__Task brief__.
Please give the entries below again exactly, omitting every picture.

[Screenshot grounding data]

=== Begin Enclosure ===

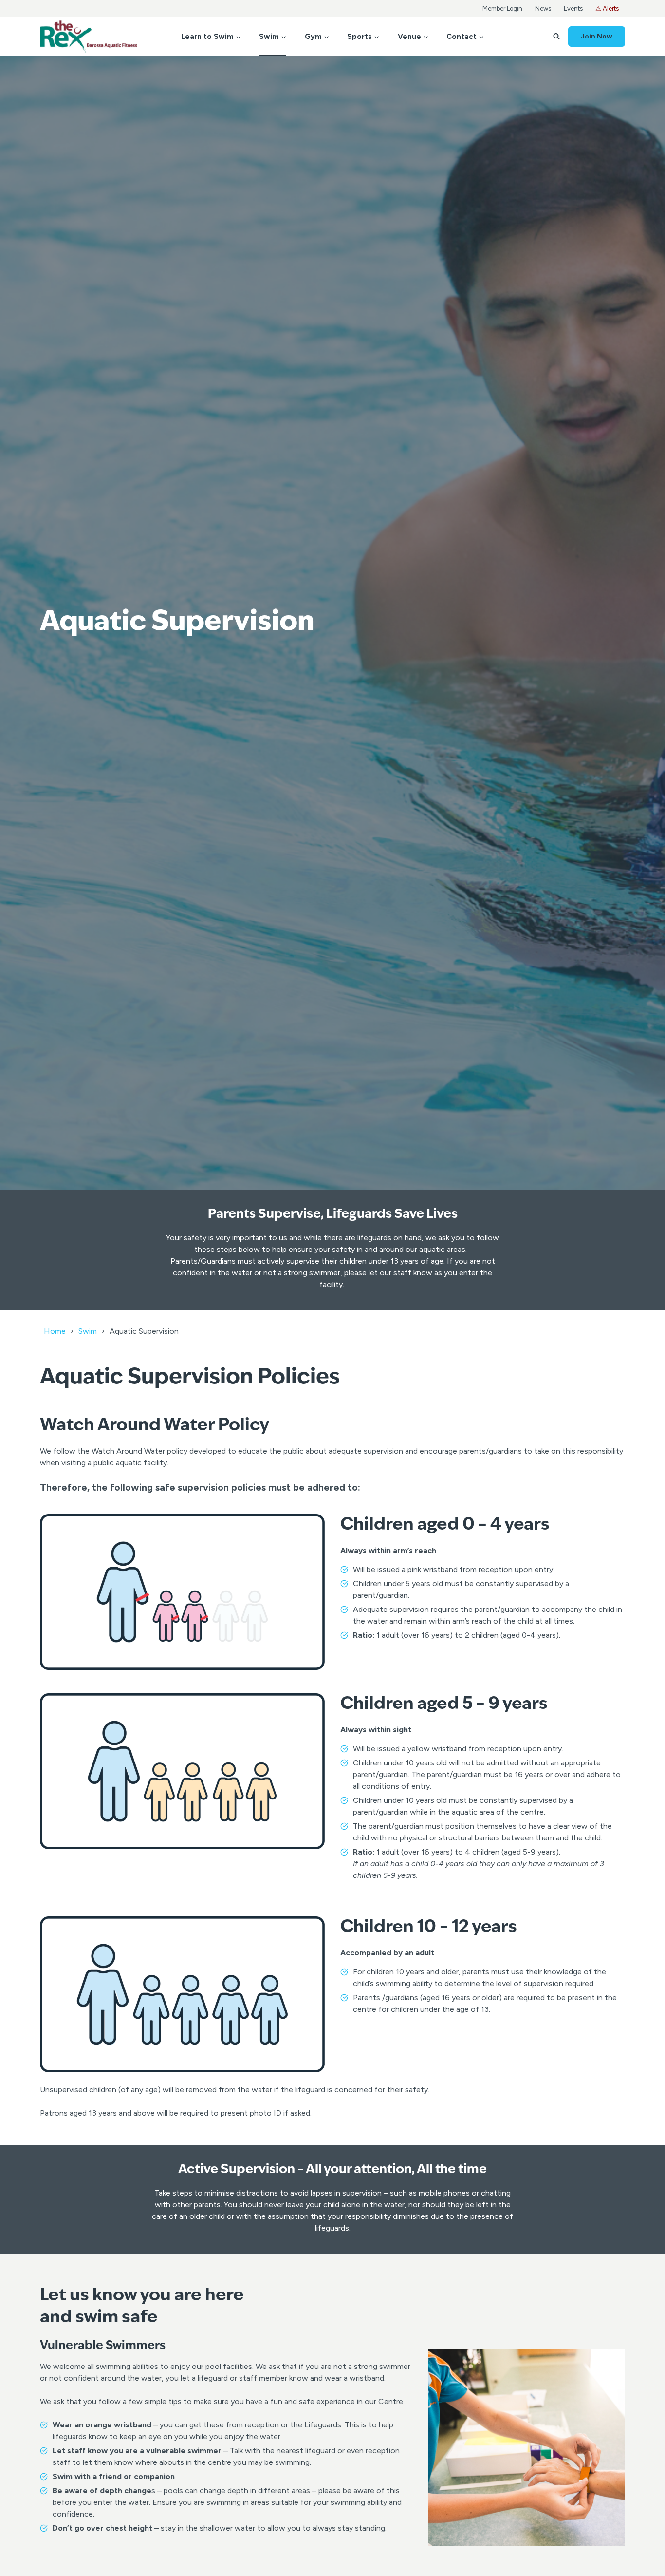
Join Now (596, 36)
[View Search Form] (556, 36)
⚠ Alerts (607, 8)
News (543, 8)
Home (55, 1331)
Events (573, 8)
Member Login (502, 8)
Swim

=== End Enclosure ===

__Answer for the task__.
Join Now (596, 36)
[View Search Form] (556, 36)
⚠ Alerts (607, 8)
News (543, 8)
Home (55, 1331)
Events (573, 8)
Member Login (502, 8)
Swim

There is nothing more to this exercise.